Panel Paper:
Did Obamacare Cost Clinton the 2016 Election?
*Names in bold indicate Presenter
Obamacare provides a particularly useful empirical opportunity to examine how policies ultimately end up shaping politics. Its implementation attracted significant national attention in the midst of the presidential campaign. In late July, it became clear that many insurers would exit the online insurance marketplaces created by the law, leaving nearly a quarter of all counties with no competition in the individual health insurance market. Just two weeks before the election, news that premiums on the exchanges would increase by more than 20 percent on average attracted more negative publicity.
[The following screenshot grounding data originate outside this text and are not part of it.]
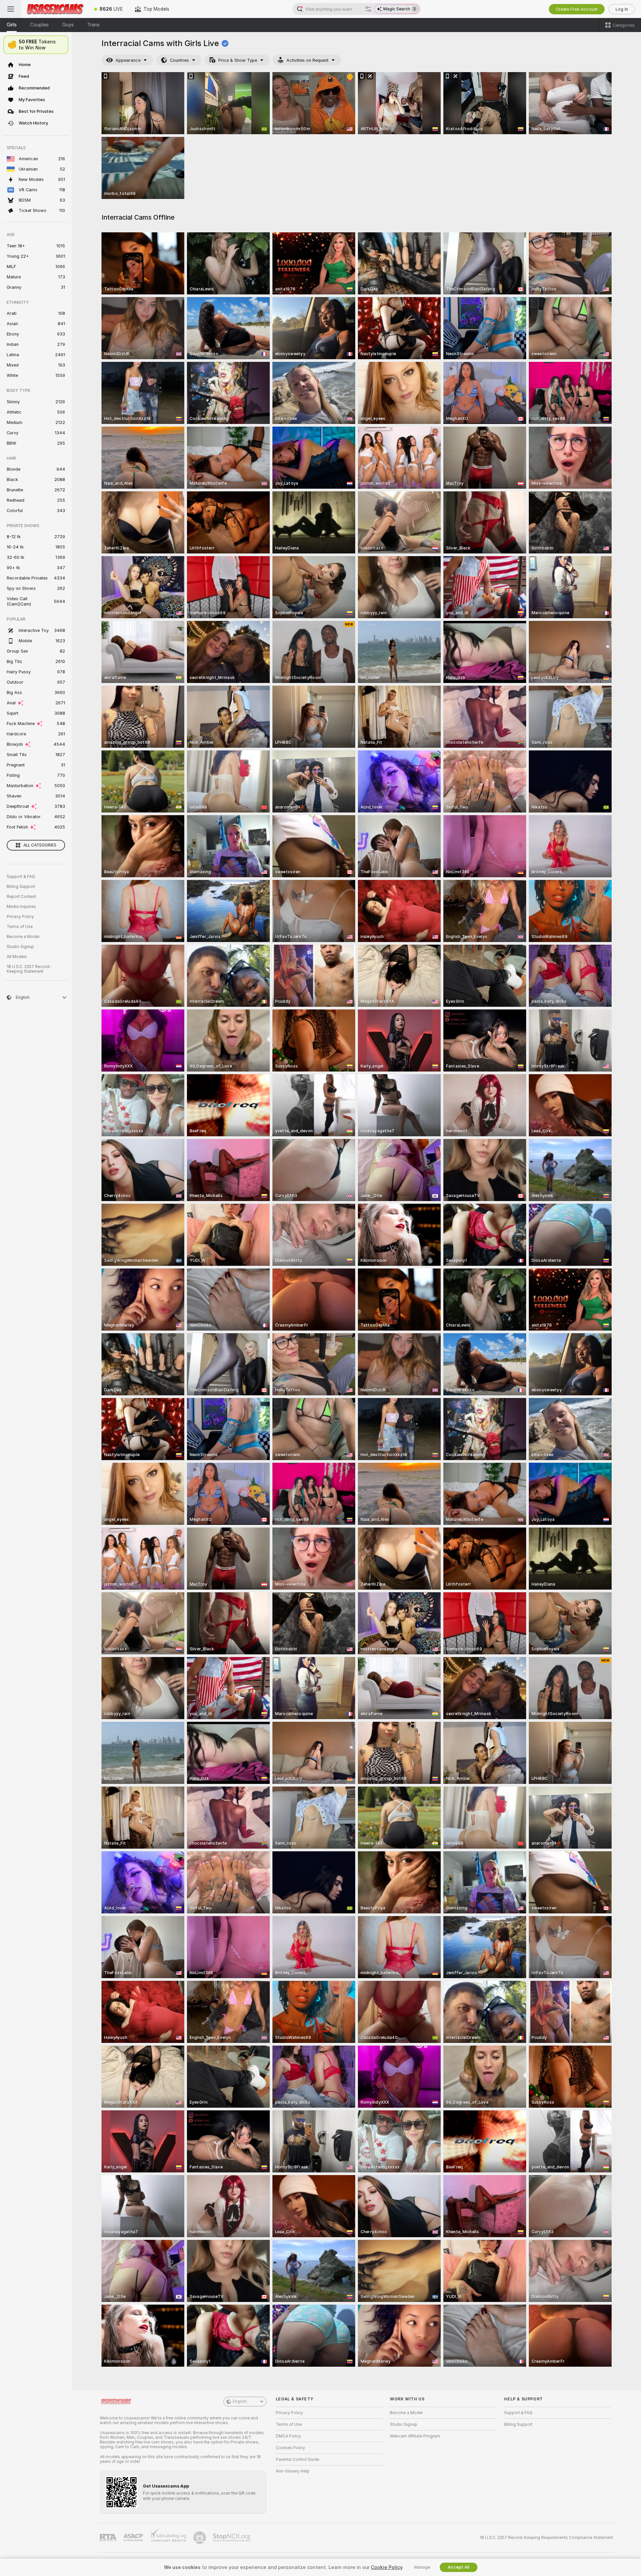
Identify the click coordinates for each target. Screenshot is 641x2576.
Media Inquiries (21, 906)
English (240, 2401)
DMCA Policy (288, 2436)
Despite the critical attention surrounding the law, we find no evidence that Obamacare hurt Clinton — and indeed find some evidence that it may have helped. Using marketplace enrollment data and information about the number of plans offered in each county’s exchange, we find evidence that Clinton over-performed in jurisdictions where more people relied on the Obamacare exchanges to purchase their insurance. Perhaps surprisingly, we find evidence that this was driven primarily by consumers who purchased unsubsidized insurance without the benefit of federal tax credits — a group we expect was disproportionately made up of patients with pre-existing conditions. We find similar effects using individual-level public opinion polls, including panel data, that include information about the type of health insurance used by consumers and their political attitudes.
Understanding how voters react to policy implementation is important because their response shapes the incentives of elites — both the incentives to adopt policies designed to address complex social problems in the first place and, for the opposition party, to incentives to undermine the programs’ implementation to reap electoral benefits.